Money management is probably the most important aspect of trading.  Would you rather have a fund manager who was a great analyst, but used poor money management?  Or would you rather have a manager who was an average analyst, but used perfect money management?  I think the answer is obvious.  Even the best analyst will eventually blow out their account if they don’t manage their risk properly.  First, you need to determine how much risk capital you have to fund you account.  Then you must determine how much you will risk on each trade.  Most traders risk 1-3% of their account balance on each trade.  This may sound low to the inexperienced, but after you blow our your account while risking too much, you will see why 1-3% is appropriate.  It is also important to determine what your minimum risk:reward ratio will be.  This could vary based on your overall trading strategy.  Then calculate what your break-even winning percentage is.  For instance, if your minimum risk:reward ratio is 1:2, you must win one out of three trades to break even.

Along with money management, it is vital to have an ‘edge’.  An edge puts the probabilities in your favor and allows you win more than you lose in the long run.  Without an edge that makes you money over time, proper money management will only delay the inevitable as your account dwindles.  There are many different methods to acquire this edge, but it is important to find one that is compatible with you.  Also, back-testing may offer some help in determining an edge, but I think its value is overvalued.  I think the true test of an edge is actually using it for future to trades, which will expose flaws in your execution of the strategy that back-testing won’t.

The final step is to keep track of your results.  I typically have a spreadsheet that has the following fields at the top of the page:

– Date

– Symbol (e.g.- EUR/USD)

– Action (buy or sell)

– Lots (how many lots were bought/sold)

– Risk (in dollars)

– Profit potential (in dollars; you need one column for each profit target you have in your strategy)

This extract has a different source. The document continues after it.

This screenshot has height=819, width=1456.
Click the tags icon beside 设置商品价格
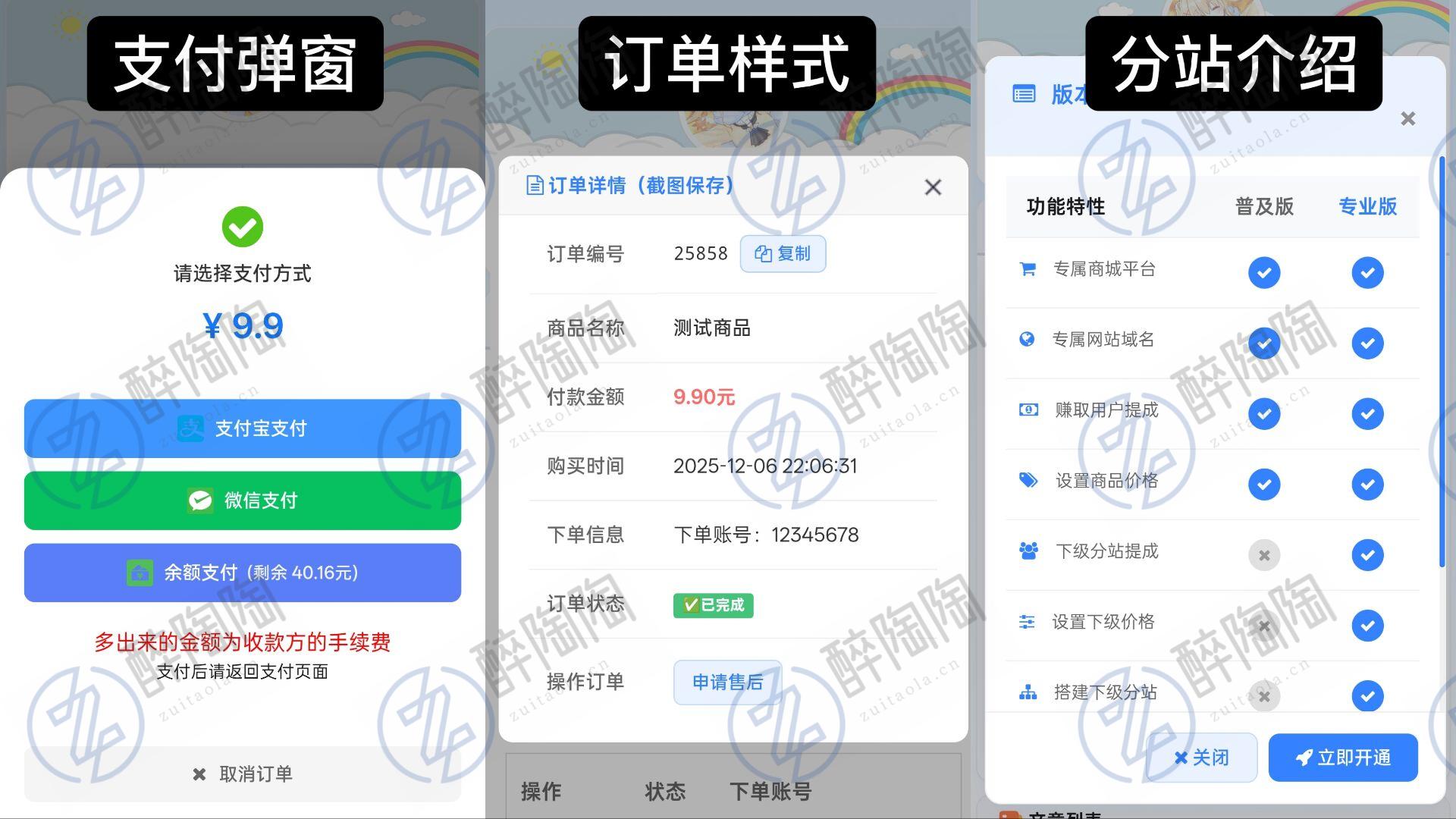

– Result (profit/loss in dollars)

– Equity (account balance after the trade has closed)

– Notes (to keep track of anything I want to remember about this trade)

This format makes tracking results very simple.  Please notice I track everything in dollars because that is true unit of measure, not pips.  This format also makes it very easy to plot your account equity curve on a chart.  There are a ton of statistics we can draw from this information that would take too long to write on this feature.  However, the biggest perk of tracking your trades is that you look at the big picture.  If you don’t write down this information, you will weight the past 3 trades very heavily and maybe be able to remember the past 10 trade results (but I doubt it).  This spreadsheet will allow you to identify problems with your overall plan and trading strategy so you can fix them.

This is a pretty basic start to having a trading plan.  Experienced traders know that many more details are eventually inserted into this template to prevent mistakes and encourage good habits.  However, I feel the above is the bare minimum required to developing a viable trading plan.